* _WHAT IS ASKED_:
Reproduce the entries below verbatim, starting at the line that contains "What do you see at coordinates (663, 39)" and ending at the line that contains "center [812, 179].", with both of those lines included. Write out only these lines.

# START OF THE RECORDS

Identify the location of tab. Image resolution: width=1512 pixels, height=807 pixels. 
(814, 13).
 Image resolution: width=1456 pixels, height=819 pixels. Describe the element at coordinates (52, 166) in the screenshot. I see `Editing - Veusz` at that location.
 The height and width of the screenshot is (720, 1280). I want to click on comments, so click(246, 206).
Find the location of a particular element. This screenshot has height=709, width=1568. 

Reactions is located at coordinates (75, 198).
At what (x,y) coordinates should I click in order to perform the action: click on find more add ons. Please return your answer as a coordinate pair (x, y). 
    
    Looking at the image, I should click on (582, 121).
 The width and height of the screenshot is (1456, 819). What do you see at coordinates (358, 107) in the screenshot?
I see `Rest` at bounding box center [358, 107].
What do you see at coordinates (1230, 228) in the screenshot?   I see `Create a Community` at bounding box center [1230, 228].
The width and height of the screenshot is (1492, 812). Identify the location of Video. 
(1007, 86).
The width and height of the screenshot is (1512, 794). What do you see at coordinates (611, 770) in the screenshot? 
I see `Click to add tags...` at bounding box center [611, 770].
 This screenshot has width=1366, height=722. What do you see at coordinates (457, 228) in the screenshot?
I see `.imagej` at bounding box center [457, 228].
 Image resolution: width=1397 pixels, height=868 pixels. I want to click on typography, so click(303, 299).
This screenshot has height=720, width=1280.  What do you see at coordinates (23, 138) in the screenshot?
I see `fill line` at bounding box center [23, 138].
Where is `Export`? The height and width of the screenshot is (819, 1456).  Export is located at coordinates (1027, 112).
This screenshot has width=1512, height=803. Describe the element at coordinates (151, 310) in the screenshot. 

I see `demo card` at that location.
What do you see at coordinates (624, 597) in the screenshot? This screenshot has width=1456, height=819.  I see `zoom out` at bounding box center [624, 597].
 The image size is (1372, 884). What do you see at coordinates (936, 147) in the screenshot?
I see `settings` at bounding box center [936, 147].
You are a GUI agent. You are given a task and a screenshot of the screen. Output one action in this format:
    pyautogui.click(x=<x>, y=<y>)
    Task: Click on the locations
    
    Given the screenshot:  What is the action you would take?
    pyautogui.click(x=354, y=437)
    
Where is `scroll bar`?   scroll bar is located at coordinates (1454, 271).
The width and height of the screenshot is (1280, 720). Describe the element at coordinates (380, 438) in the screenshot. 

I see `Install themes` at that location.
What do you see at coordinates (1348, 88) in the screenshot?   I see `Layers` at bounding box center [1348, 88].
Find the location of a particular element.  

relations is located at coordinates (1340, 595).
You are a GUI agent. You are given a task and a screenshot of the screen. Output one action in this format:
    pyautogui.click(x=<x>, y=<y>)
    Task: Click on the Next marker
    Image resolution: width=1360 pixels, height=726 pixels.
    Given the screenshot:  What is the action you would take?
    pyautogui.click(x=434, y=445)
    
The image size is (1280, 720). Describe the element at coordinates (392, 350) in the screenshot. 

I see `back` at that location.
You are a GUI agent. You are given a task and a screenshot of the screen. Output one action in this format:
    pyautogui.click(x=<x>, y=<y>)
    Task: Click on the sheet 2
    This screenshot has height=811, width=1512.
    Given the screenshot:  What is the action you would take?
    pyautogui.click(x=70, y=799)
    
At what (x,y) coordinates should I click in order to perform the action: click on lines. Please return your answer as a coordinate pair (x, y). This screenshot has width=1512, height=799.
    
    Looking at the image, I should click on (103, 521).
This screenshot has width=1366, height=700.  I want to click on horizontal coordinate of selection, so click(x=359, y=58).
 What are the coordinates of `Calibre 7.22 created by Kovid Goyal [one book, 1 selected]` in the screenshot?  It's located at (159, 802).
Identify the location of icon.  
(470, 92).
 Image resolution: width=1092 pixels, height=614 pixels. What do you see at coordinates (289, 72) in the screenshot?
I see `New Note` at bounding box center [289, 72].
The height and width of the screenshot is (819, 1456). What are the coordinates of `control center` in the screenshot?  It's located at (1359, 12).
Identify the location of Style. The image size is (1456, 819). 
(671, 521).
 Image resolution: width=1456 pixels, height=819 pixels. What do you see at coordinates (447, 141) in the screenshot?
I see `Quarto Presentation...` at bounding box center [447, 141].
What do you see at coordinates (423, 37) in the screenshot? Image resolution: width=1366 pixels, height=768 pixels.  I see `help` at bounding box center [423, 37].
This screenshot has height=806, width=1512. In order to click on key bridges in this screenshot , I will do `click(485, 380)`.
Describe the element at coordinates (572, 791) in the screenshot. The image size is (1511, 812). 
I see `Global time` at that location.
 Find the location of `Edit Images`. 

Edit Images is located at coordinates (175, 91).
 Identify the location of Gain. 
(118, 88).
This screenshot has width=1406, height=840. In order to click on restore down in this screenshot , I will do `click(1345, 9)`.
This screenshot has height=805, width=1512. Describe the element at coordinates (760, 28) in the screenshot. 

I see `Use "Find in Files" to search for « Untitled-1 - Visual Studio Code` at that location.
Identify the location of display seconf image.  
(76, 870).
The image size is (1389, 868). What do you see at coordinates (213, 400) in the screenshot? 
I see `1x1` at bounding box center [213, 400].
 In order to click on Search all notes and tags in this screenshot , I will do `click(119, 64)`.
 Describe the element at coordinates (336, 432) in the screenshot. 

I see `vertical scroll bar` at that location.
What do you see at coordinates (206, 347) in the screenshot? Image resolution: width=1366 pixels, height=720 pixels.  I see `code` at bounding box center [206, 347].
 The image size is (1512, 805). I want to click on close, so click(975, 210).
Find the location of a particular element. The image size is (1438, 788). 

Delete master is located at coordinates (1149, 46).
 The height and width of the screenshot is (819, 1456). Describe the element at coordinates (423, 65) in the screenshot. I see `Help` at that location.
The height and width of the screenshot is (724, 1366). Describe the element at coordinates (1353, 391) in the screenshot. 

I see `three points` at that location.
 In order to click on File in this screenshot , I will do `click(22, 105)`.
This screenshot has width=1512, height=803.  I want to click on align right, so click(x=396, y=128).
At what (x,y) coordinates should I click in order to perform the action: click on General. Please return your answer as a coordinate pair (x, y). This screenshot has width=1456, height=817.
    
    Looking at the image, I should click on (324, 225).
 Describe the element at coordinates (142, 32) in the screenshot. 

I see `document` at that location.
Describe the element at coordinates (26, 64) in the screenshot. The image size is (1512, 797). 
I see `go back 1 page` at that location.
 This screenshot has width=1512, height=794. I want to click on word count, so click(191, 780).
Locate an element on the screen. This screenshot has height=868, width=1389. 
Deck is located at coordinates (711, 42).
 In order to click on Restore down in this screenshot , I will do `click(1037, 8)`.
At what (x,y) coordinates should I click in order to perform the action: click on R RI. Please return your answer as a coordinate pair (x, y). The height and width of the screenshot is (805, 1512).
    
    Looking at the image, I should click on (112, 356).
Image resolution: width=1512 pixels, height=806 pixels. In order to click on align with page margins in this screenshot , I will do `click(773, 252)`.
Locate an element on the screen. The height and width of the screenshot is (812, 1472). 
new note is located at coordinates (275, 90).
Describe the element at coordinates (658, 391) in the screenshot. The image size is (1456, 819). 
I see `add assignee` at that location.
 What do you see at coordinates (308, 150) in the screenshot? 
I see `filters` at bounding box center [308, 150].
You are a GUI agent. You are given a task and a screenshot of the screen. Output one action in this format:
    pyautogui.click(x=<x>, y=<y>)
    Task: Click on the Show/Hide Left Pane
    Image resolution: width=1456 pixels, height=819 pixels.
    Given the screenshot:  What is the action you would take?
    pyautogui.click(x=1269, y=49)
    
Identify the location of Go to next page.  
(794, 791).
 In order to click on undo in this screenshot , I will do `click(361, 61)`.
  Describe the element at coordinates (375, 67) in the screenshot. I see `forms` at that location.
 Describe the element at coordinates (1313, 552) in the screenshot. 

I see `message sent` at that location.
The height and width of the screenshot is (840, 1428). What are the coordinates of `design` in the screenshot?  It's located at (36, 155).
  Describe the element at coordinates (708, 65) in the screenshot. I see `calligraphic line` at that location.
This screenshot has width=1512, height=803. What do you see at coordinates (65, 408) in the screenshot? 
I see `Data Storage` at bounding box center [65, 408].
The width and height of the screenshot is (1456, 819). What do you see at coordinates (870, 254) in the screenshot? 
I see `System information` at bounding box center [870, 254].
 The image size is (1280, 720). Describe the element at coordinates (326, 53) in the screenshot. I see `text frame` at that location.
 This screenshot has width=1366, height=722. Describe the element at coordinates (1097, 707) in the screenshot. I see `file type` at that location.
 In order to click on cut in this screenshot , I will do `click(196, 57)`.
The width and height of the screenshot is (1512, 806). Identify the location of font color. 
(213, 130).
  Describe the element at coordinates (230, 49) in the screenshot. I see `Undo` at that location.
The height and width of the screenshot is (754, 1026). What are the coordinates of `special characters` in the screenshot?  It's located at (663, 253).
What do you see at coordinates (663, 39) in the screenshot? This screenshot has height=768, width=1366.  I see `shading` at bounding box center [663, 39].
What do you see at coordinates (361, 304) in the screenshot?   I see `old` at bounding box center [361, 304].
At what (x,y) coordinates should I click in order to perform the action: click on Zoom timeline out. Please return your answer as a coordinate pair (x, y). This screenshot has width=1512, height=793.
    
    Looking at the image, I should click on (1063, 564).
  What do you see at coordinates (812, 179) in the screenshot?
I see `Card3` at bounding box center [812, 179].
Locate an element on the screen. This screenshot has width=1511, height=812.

# END OF THE RECORDS

* _FINAL ANSWER_:
What do you see at coordinates (663, 39) in the screenshot? This screenshot has height=768, width=1366.  I see `shading` at bounding box center [663, 39].
What do you see at coordinates (361, 304) in the screenshot?   I see `old` at bounding box center [361, 304].
At what (x,y) coordinates should I click in order to perform the action: click on Zoom timeline out. Please return your answer as a coordinate pair (x, y). This screenshot has width=1512, height=793.
    
    Looking at the image, I should click on (1063, 564).
  What do you see at coordinates (812, 179) in the screenshot?
I see `Card3` at bounding box center [812, 179].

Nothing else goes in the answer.